US 12,468,944 B2
Method and system for learning to share weights across transformer backbones in vision and language tasks
Burak Uzkent, Mountain View, CA (US); Vasili Ramanishka, Mountain View, CA (US); Yilin Shen, Santa Clara, CA (US); and Hongxia Jin, San Jose, CA (US)
Assigned to SAMSUNG ELECTRONICS CO., LTD., Suwon-si (KR)
Filed by SAMSUNG ELECTRONICS CO., LTD., Suwon-si (KR)
Filed on Sep. 8, 2022, as Appl. No. 17/940,709.
Claims priority of provisional application 63/319,732, filed on Mar. 14, 2022.
Prior Publication US 2023/0289590 A1, Sep. 14, 2023
Int. Cl. G06N 3/08 (2023.01); G06N 3/063 (2023.01); G10L 15/26 (2006.01); G10L 25/54 (2013.01)

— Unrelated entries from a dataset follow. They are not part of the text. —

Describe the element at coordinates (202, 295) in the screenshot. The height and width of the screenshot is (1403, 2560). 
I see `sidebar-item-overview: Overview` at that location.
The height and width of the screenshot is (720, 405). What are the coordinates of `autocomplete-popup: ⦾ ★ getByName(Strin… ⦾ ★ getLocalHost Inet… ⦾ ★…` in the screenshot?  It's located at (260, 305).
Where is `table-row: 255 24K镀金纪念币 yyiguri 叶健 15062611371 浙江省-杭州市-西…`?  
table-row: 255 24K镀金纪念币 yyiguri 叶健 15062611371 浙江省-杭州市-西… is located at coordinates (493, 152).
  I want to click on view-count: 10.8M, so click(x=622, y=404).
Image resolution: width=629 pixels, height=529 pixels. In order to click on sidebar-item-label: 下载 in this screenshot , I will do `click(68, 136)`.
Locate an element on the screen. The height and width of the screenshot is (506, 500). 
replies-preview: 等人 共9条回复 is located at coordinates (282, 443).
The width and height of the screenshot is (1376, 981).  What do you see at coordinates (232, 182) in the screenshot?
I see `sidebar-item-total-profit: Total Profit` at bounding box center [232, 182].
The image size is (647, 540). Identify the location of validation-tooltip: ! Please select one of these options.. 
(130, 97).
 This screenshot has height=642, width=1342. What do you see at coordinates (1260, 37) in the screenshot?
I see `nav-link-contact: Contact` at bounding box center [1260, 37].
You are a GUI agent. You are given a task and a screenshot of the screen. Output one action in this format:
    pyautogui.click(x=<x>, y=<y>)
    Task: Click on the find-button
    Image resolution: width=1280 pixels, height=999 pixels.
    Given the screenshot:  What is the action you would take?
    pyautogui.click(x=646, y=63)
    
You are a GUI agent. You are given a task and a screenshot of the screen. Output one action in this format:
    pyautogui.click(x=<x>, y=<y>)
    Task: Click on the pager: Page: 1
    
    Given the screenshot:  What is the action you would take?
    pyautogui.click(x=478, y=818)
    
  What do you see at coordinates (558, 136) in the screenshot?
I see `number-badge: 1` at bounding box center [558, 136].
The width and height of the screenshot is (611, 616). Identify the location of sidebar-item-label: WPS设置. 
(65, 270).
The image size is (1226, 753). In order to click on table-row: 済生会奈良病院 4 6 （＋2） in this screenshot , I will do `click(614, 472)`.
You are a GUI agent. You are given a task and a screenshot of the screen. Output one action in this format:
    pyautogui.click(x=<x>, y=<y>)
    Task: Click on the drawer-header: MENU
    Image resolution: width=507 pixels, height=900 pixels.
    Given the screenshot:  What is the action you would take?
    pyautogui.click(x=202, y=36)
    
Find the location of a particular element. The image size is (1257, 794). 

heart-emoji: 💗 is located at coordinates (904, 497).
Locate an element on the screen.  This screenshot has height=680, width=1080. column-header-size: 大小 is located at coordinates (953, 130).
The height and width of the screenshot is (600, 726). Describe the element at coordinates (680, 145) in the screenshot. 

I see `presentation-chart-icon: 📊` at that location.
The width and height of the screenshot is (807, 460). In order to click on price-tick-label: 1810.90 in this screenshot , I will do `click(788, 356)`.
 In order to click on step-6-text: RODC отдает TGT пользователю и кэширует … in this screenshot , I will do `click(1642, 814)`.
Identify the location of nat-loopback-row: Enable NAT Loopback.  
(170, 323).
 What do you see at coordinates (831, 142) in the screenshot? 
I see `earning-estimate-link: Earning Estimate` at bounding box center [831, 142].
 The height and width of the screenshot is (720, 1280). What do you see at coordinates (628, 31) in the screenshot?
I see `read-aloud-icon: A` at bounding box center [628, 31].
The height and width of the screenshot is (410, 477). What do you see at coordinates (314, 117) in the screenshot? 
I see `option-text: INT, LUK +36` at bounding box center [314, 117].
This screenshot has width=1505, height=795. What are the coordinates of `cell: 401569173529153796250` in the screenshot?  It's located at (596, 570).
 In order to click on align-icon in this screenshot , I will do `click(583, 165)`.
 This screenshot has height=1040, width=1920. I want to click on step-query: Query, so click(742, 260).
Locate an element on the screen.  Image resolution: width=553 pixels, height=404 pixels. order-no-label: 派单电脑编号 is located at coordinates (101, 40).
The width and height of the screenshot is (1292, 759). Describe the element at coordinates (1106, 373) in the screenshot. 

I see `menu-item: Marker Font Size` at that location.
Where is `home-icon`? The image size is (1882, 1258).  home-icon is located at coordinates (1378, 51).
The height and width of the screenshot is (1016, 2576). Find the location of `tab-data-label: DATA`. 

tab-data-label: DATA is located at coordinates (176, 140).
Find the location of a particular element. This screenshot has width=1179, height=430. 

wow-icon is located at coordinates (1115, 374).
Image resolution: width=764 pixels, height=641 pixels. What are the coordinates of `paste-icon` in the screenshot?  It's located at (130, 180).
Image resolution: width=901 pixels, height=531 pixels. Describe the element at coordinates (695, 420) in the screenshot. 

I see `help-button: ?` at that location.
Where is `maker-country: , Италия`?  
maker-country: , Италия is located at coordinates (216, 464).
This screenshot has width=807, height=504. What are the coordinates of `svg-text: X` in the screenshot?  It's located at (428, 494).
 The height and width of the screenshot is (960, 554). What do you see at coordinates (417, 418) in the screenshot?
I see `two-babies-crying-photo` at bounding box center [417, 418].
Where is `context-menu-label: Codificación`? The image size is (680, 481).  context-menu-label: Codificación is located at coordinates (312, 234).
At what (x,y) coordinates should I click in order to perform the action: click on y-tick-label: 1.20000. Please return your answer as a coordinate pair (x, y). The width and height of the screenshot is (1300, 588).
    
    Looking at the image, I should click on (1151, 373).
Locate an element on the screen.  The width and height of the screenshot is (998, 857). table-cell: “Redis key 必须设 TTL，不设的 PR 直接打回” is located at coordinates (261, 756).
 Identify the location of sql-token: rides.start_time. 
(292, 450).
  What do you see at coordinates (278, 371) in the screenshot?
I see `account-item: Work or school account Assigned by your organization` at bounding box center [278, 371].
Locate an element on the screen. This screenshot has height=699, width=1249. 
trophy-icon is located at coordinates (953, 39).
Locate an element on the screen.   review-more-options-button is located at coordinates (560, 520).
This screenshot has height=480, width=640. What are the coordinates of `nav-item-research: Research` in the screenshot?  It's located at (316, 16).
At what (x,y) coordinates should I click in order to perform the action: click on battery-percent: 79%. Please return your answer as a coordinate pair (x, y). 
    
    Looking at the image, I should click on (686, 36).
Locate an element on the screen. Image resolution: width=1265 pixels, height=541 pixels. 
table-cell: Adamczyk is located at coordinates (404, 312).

CPC G06N 3/08 (2013.01) [G06N 3/063 (2013.01); G10L 15/26 (2013.01); G10L 25/54 (2013.01)] 20 Claims
OG exemplary drawing
 
1. A method of training a model, the method comprising:
configuring a first transformer for visual learning with a first set of weights;
configuring a second transformer for textual learning with a second set of weights;
adjusting at least the second set of weights based on minimizing a weight difference between the first set of weights and the second set of weights;
replacing the first set of weights for the first transformer with the adjusted second set of weights; and
updating the first transformer based on the adjusted second set of weights.